Published Sep 08, 2023 06:48

Major UK lenders including Lloyds Banking Group (LON:LLOY), Barclays (LON:BARC), Nationwide, and Santander (BME:SAN) are expected to follow in the footsteps of NatWest and HSBC by reducing their mortgage rates, according to reports from Friday. The anticipated move comes on the heels of a series of rate reductions by the latter two banks, which have been cutting their mortgage rates for six weeks.

HSBC launched its first-ever 40-year mortgage last week, a move seen as a significant step in making home ownership more affordable. The longer-term mortgage could help lower monthly repayments and is available to a variety of applicants, including first-time buyers. Andrew Matson (NYSE:MATX), Head of Mortgages at HSBC UK, underscored the bank’s commitment to supporting aspiring homeowners. “By extending the mortgage term we aim to help make mortgages more manageable with lower monthly repayments and homeownership a reality for our customers,” said Matson.

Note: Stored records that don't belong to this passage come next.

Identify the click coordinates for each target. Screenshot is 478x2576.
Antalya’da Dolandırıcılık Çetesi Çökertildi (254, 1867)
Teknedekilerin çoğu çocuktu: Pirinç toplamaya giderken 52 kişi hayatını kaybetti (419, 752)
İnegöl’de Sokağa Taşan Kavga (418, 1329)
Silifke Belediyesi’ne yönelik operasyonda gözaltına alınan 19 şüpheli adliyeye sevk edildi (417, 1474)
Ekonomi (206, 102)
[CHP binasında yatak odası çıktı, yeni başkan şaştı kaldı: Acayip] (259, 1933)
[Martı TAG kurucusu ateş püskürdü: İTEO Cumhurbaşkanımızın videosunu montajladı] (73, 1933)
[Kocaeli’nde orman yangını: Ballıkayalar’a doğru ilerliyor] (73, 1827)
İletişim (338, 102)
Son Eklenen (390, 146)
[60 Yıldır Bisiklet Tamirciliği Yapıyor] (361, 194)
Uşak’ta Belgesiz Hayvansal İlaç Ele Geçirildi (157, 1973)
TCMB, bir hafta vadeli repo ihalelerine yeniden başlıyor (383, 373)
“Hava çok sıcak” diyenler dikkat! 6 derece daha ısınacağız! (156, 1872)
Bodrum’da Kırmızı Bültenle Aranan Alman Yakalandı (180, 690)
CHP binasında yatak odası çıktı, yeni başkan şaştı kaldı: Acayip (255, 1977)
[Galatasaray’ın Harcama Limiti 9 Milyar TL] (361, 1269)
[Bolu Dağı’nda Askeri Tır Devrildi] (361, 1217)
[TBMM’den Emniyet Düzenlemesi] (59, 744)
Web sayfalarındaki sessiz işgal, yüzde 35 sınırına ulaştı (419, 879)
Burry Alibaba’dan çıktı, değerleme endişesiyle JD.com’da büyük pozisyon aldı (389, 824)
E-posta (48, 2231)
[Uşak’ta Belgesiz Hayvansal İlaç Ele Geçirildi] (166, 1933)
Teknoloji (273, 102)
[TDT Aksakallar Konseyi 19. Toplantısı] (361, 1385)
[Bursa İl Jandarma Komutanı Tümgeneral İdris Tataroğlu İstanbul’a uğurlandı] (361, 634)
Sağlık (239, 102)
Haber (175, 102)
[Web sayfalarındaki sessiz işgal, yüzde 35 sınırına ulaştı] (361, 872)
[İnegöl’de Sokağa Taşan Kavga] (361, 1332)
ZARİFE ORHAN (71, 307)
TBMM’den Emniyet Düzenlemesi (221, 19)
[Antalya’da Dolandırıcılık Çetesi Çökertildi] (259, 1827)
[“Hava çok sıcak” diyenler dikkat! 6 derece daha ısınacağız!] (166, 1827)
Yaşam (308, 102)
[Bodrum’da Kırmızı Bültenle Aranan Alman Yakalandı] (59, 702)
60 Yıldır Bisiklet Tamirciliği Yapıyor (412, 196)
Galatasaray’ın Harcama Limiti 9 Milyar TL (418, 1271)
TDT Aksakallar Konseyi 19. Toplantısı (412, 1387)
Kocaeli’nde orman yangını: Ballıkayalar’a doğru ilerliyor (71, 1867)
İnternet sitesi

This week also saw NatWest cut its mortgage rates for the second time, with reductions of up to 0.30% for both new and existing customers. Mortgage brokers have interpreted these moves as a sign that other major lenders will follow suit. Justin Moy, managing director of Essex-based EHF Mortgages, said: “I am sure others will follow the lead from HSBC and NatWest later this week.”

Lewis Shaw, owner of Shaw Financial Services, echoed this sentiment. “There’s every chance we could see the remaining big four come to the party this week, too. It would appear that lenders are struggling to get new business, and the rate tap is the only tool they can turn to,” Shaw said.

Stephen Perkins, managing director of Yellow (OTC:YELLQ) Brick Mortgages, compared the ongoing reductions to an avalanche. “No doubt there will be more of these reductions over the week, as all lenders follow in a conga line,” Perkins said.